Lutte contre les ravageurs agricoles : l’Université de Goma encourage des méthodes écologiques
Le Domaine des Sciences agronomiques et environnement de l’Université de Goma a organisé, mardi 12 mai 2026, une conférence scientifique sur la biosécurité végétale et les alternatives durables aux pesticides, en prélude à la Journée internationale de la santé des végétaux.
Organisée au campus du Lac Vert/Mugunga, cette activité a réuni des étudiants, des enseignants-chercheurs ainsi que plusieurs habitants de la ville de Goma intéressés par les enjeux liés à la sécurité alimentaire, à la protection des cultures et à la préservation de l’environnement.
Au centre des échanges figurait la problématique de la lutte contre les ravageurs agricoles et les agents pathogènes sans recours excessif aux produits chimiques.
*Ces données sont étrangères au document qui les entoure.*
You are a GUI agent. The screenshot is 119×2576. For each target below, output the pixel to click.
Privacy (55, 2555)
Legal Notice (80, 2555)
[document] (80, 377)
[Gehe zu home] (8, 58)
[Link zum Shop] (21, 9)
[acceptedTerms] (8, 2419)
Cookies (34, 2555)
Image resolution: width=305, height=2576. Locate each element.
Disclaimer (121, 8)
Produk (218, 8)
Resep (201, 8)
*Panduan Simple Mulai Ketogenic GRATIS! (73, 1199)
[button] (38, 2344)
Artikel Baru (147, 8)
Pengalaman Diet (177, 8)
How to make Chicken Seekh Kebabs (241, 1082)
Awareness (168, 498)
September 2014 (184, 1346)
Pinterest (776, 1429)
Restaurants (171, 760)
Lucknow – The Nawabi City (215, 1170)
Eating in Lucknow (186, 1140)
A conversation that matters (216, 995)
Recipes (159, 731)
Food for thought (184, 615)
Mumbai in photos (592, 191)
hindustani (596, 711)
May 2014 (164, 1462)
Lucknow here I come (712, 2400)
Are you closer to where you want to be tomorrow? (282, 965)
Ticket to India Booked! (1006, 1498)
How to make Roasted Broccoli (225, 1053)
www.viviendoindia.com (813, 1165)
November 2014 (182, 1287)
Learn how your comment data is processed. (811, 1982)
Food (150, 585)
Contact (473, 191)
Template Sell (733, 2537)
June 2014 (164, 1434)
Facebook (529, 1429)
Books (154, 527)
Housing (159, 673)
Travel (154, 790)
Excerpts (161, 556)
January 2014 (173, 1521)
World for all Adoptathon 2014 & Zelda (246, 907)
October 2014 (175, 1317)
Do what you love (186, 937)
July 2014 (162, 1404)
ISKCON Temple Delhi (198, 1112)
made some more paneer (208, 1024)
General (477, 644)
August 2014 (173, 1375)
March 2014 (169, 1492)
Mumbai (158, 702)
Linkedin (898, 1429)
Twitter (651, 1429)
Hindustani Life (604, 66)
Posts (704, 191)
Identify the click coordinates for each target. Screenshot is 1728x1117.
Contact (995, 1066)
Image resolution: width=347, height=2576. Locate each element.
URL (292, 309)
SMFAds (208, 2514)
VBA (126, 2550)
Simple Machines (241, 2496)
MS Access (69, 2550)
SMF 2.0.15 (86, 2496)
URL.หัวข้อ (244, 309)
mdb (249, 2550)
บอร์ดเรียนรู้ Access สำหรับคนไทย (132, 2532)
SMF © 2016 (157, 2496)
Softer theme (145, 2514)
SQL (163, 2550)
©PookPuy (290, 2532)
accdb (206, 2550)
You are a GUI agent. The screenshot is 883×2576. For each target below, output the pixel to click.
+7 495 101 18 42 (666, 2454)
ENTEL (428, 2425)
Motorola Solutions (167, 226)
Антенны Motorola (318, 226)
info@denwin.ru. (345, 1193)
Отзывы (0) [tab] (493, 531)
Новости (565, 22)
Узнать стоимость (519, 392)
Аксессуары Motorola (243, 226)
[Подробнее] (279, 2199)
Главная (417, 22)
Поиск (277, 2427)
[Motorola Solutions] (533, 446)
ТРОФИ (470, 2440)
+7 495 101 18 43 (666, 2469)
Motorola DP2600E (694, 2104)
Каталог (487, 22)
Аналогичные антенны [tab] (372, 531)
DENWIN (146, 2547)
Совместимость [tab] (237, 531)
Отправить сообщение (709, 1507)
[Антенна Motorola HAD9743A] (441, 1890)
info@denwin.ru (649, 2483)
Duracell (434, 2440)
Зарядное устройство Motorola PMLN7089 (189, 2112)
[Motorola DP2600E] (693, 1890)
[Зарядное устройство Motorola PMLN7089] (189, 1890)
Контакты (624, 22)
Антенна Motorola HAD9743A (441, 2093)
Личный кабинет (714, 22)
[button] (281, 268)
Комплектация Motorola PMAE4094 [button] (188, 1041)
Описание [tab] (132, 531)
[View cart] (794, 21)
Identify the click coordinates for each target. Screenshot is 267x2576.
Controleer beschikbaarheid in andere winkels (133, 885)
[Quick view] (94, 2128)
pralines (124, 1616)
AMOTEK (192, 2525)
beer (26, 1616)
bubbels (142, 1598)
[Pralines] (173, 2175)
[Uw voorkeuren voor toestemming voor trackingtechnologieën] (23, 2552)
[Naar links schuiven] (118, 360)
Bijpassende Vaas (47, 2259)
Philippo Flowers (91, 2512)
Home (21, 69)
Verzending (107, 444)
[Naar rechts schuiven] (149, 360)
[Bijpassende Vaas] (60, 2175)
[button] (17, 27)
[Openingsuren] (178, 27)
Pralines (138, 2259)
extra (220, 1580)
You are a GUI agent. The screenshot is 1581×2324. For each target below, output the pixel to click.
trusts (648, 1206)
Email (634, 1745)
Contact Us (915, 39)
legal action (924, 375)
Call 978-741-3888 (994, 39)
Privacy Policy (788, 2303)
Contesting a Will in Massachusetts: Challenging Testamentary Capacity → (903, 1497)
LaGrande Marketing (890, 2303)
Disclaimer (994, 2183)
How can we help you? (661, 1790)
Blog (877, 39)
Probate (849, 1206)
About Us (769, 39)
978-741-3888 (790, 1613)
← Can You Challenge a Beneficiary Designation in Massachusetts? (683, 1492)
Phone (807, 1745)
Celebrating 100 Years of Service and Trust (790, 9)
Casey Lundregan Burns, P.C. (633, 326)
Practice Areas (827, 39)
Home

L’intervenant principal de la conférence, Dr Patient Niyibizi a rappelé que les végétaux demeurent essentiels à la nutrition humaine et animale, alors même que leur production est confrontée à de multiples menaces, notamment les insectes ravageurs et certaines maladies des cultures. Selon lui, l’usage excessif des pesticides entraîne une accumulation de substances chimiques dans les sols et les eaux, affectant leur qualité ainsi que l’activité biologique des sols.
Le conférencier a plaidé pour une approche fondée sur la « lutte intégrée », une méthode qui privilégie la prévention plutôt que les traitements chimiques curatifs.
« Nous avons expliqué comment certaines pratiques agricoles peuvent réduire durablement les attaques des ravageurs. Cela passe notamment par les associations culturales et la rotation des cultures afin d’éviter l’appauvrissement des sols et la prolifération des nuisibles. L’utilisation des produits chimiques expose les producteurs et les consommateurs », a-t-il indiqué.
Au cours de son intervention, Dr Patient Niyibizi a également expliqué que certaines plantes peuvent naturellement protéger d’autres cultures contre les insectes nuisibles. Il a insisté sur le rôle des insectes auxiliaires, notamment les prédateurs naturels et les parasitoïdes, dans la régulation des ravageurs agricoles.
« Ces insectes jouent un rôle important dans l’agriculture parce qu’ils s’attaquent aux espèces ravageuses qui détruisent les cultures. Leur présence peut être favorisée grâce à certaines plantes à fleurs qui les attirent dans les champs », a expliqué le chercheur.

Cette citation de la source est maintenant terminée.